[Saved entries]
>>>>>

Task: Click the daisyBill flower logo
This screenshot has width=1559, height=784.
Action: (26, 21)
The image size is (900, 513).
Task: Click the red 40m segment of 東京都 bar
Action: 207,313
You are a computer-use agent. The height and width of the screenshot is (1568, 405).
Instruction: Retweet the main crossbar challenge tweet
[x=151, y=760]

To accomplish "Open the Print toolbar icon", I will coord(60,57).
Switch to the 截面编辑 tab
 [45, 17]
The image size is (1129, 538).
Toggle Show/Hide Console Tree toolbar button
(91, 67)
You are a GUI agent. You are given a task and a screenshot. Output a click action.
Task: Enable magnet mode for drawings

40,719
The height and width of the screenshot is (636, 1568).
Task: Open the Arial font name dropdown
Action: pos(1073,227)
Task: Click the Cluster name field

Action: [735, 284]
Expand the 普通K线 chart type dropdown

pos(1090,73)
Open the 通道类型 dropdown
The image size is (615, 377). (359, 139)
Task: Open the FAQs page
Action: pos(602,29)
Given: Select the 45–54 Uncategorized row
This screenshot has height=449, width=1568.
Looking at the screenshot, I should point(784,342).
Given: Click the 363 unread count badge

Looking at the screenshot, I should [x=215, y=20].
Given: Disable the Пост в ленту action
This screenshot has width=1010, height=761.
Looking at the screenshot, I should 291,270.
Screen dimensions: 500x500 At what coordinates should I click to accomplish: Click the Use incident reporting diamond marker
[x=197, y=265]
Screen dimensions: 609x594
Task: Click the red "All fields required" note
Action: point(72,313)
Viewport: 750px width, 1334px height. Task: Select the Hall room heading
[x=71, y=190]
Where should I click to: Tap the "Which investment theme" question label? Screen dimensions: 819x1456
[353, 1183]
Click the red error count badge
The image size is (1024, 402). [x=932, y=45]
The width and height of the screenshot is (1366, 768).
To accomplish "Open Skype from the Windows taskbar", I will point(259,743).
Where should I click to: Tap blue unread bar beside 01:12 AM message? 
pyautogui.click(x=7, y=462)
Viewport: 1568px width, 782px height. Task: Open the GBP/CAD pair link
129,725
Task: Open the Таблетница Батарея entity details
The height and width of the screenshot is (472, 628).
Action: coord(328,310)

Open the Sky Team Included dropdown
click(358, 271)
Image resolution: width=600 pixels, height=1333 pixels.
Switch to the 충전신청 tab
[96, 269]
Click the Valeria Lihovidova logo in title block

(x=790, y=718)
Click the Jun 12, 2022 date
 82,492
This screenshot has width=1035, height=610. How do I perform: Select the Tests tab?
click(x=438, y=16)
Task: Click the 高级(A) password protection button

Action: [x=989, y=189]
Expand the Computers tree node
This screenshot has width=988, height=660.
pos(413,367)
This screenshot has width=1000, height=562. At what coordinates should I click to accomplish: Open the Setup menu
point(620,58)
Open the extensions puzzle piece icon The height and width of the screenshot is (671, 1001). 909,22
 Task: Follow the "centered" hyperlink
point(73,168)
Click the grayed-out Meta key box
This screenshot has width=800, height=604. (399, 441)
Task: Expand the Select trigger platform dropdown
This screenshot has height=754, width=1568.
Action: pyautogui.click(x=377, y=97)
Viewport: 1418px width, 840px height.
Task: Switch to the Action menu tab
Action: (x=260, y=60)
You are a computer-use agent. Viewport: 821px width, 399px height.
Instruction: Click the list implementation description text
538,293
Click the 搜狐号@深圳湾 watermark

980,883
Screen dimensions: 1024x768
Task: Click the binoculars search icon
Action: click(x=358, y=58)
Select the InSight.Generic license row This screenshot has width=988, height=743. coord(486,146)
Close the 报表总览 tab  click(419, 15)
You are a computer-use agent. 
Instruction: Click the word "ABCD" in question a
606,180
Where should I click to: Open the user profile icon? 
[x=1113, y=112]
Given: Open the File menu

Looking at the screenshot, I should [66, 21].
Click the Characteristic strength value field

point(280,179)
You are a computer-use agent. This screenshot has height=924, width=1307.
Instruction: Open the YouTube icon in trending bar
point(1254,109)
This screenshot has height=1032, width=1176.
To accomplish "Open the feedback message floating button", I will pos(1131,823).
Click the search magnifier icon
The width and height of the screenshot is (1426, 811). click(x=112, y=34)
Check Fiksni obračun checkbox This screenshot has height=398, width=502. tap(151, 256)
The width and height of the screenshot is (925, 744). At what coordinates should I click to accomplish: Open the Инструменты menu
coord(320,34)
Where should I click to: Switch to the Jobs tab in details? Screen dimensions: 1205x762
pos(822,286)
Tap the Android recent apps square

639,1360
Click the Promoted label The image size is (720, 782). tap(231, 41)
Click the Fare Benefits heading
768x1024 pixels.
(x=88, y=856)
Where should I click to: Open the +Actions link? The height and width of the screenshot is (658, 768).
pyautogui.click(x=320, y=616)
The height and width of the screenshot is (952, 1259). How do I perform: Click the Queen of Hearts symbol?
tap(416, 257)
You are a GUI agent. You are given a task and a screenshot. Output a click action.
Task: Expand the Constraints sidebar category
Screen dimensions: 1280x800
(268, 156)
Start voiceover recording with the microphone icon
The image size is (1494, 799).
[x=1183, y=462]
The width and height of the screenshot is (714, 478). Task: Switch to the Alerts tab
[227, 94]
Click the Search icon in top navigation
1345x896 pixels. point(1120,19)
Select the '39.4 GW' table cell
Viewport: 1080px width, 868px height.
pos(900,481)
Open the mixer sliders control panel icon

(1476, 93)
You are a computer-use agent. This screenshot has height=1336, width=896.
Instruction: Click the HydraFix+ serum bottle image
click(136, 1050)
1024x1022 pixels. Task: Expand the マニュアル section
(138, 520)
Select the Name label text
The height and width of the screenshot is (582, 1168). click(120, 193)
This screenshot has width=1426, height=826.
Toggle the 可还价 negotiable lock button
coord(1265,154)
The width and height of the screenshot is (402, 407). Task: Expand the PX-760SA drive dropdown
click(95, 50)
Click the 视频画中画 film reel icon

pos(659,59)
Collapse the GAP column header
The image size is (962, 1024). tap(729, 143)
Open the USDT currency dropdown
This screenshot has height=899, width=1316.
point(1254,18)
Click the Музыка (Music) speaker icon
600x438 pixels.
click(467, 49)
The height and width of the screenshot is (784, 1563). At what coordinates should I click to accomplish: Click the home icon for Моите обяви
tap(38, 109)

<<<<<

Check every line of the data, and copy the ones that contain "will".

Finished exercise =>
To accomplish "Open the Print toolbar icon", I will coord(60,57).
To accomplish "Open Skype from the Windows taskbar", I will point(259,743).
To accomplish "Open the feedback message floating button", I will pos(1131,823).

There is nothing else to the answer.